Given task:
In the biography of Ashley Durham, who crowned her Miss Tennessee USA 2011?
* Begin Text block *
Ashley Elizabeth Durham (born April 9, 1990) is a beauty queen from Tennessee who won Miss Tennessee Teen USA 2006 and Miss Tennessee USA 2011.

Durham won the Miss Tennessee Teen USA 2006 title in October 2005 representing Adamsville.  Her sister titleholder was Lauren Grissom.  To win the title, Durham edged out Johnna Disterdick who was the daughter of Miss Tennessee 1982, Miss Tennessee USA 1984, Desiree Denise Daniels, and Tucker Perry who would later crown Durham Miss Tennessee USA 2011. Durham went on to compete at Miss Teen USA 2006 but failed to place.

Five years later Durham won the Miss Tennessee USA 2011 title on her first attempt.  She is the fifth Miss Tennessee Teen USA titleholder to win the Miss Tennessee USA pageant, following former Miss USA titleholders Lynnette Cole and Rachel Smith who also held both Tennessee titles. Durham's sister titleholder is Kaitlin White, Miss Tennessee Teen USA 2011.
* End Text block *
* Begin Records shown *
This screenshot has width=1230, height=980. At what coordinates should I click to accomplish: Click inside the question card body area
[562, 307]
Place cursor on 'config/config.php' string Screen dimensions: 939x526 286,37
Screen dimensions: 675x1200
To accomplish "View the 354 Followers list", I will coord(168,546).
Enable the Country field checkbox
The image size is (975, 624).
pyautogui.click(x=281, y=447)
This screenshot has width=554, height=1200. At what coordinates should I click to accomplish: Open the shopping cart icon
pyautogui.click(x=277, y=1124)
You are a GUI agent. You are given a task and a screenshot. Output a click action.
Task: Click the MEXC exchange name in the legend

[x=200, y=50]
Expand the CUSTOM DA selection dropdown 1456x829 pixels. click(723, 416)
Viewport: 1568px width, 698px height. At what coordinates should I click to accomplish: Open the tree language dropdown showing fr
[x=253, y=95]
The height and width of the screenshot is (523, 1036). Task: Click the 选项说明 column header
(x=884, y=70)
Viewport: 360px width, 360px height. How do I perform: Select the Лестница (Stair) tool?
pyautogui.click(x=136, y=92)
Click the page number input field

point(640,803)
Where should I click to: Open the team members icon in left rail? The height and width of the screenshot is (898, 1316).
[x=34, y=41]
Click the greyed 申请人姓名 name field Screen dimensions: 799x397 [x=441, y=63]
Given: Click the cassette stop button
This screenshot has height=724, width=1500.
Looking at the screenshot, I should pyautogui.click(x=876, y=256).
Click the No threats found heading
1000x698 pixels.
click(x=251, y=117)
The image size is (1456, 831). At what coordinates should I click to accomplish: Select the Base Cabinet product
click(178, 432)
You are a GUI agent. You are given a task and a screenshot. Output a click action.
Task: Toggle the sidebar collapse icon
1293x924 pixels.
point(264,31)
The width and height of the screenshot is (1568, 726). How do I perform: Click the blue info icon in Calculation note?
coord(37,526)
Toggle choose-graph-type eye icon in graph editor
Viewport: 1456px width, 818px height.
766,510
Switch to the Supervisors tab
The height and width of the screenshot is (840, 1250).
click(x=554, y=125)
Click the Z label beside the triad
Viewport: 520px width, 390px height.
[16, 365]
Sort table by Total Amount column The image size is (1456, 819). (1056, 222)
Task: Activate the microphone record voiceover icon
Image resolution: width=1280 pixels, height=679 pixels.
* End Records shown *
In response:
Tucker Perry